**TASK REQUIREMENTS:** Print the passage of the article on John Kasich's 2016 presidential run from "In fact, of" up to and including "in the field.", word for word.

**PASSAGE SHOWN:**
§ §

WASHINGTON -- Remember how well Jon Huntsman's primary campaign went in 2012? Exactly. So why is Ohio Gov. John Kasich, the latest Republican to enter the 2016 race, trying to emulate him?
Kasich’s decision to expand Medicaid -- accepting a federal deal that conservatives likened to giving Obamacare a big wet kiss -- essentially makes it impossible for him to win the support of the GOP base. But he will argue that he can achieve party goals by working across the aisle. That was the case that former Utah Gov. Huntsman tried to make four years ago -- and it fell utterly flat. But Kasich has even hired Huntsman alumni John Weaver and Fred Davis to fill senior roles in his campaign.
With 17 Republicans running (once former Virginia Gov. Jim Gilmore officially declares in August), the competition to break out is fierce. Right now Donald Trump, Jeb Bush and Scott Walker are firmly on top. Kasich enters the crowded field as a third-tier candidate. He’s barely registering in polls. He likely won’t make the cut to be included in the first primary debate, which is being held in his own state.
Still, Ohio has been a must-win state for Republican presidential candidates, and Kasich remains very popular there. And even if his embrace of Medicaid has cost him conservative votes, he could still find a path to victory (or at least to the vice presidential shortlist).
In fact, of all the candidates struggling in the polls, the two-term governor may be the best positioned to surge from behind. “If he is able to share the stage in the Republican debates, I think he will be a formidable candidate due to his experiences and his personal style,” said Robert Alexander, a political science professor at Ohio Northern University. “He is definitely not a cookie-cutter candidate, and coming from a swing state, he will appeal to moderate GOP primary voters who are eyeing a win in November."
The latest polls have him pulling only 1 percent or 2 percent of the vote in national surveys. A Monmouth University Poll released on Monday found him with only 2 percent of the vote in Iowa -- trailing 12 other candidates in the field.
He’ll need to be in the top 10 overall to qualify for the first debate in Cleveland. It may have been a wise strategic decision for Kasich to enter the race so close to the Aug. 6 roundtable. If he gets a bump off his announcement -- which almost every GOP candidate has enjoyed -- he might squeak in. If he doesn’t get across the threshold, he can dismiss it as a consequence of his late start and not a sign of a fundamental weakness in his candidacy.
There are some silver linings in Kasich's poll numbers. Since he’s relatively unknown, he’s got plenty of space to define himself to the electorate. In a national poll conducted by Monmouth University in mid-July, Kasich received 1 percent of the vote. When asked to rate him as favorable or unfavorable, 65 percent said they had no opinion. But among those who did have an opinion, Kasich's numbers were above water: 19 percent were favorable and 16 percent unfavorable.
Television, radio and Internet ads can turn an unknown entity into a popular figure. The key is to have enough money.
Kasich’s super PAC has already raised $11.5 million -- a haul that looks measly next to Bush’s more-than-$100 million but will be enough for him to stay in the race for a while. And he’s already begun to introduce himself. His super PAC bought $1.5 million in ads to target early primary state New Hampshire this week.

§ §

**DATA FOR ANALYSIS:**
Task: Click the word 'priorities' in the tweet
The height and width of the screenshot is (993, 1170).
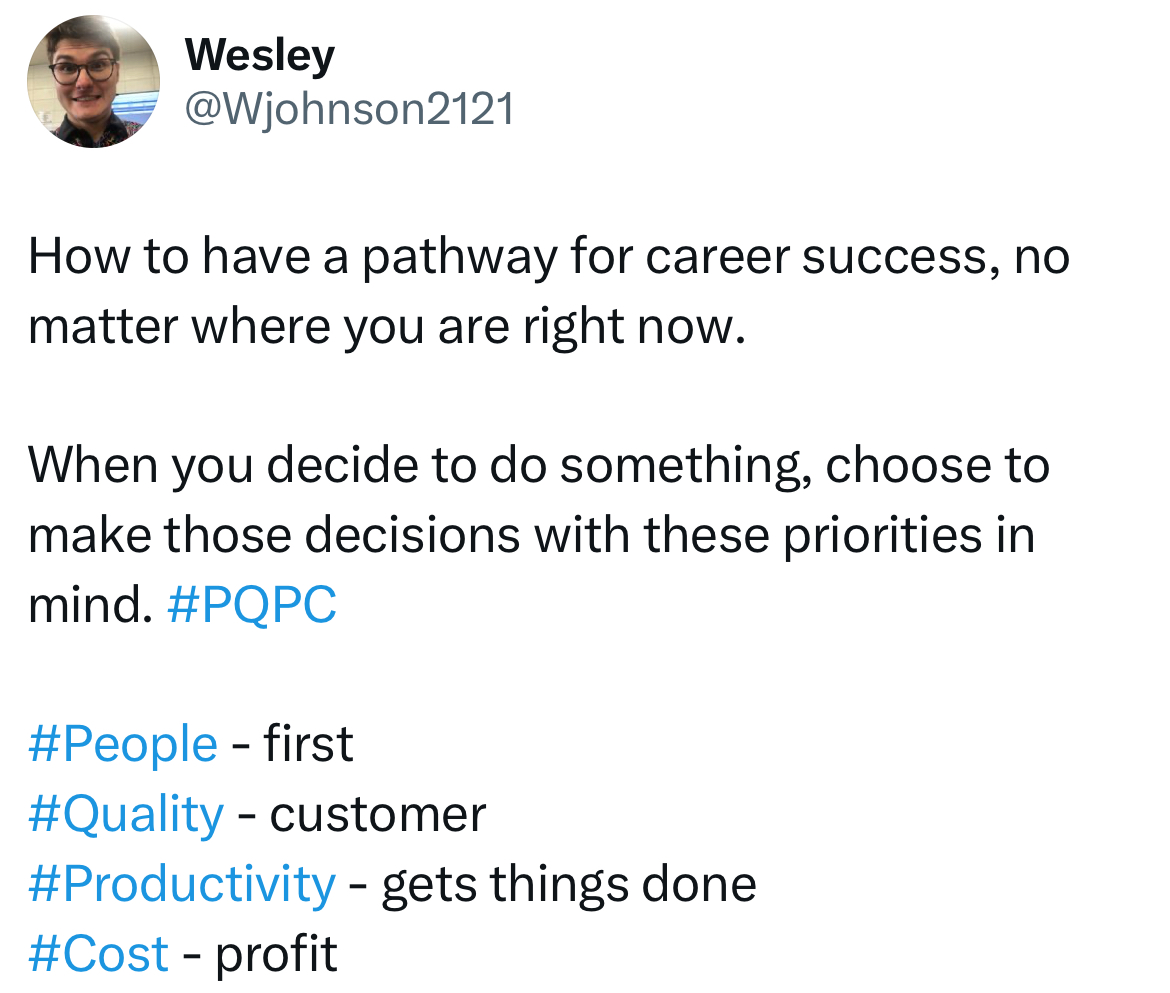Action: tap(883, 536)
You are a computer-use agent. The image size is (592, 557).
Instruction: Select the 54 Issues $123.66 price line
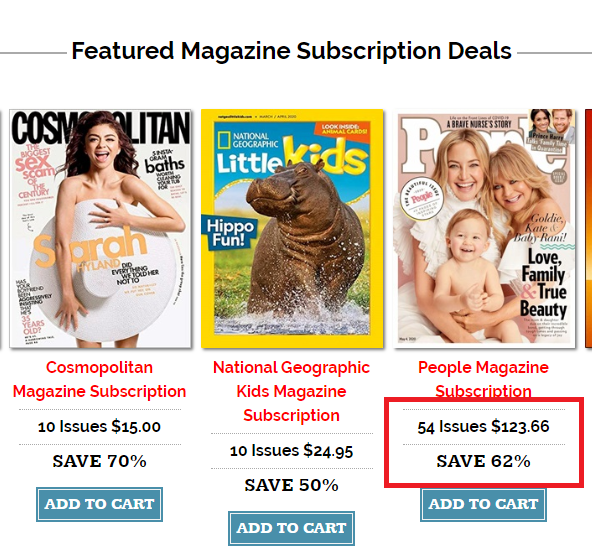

§ §

**EXERCISE ANSWER:**
In fact, of all the candidates struggling in the polls, the two-term governor may be the best positioned to surge from behind. “If he is able to share the stage in the Republican debates, I think he will be a formidable candidate due to his experiences and his personal style,” said Robert Alexander, a political science professor at Ohio Northern University. “He is definitely not a cookie-cutter candidate, and coming from a swing state, he will appeal to moderate GOP primary voters who are eyeing a win in November."
The latest polls have him pulling only 1 percent or 2 percent of the vote in national surveys. A Monmouth University Poll released on Monday found him with only 2 percent of the vote in Iowa -- trailing 12 other candidates in the field.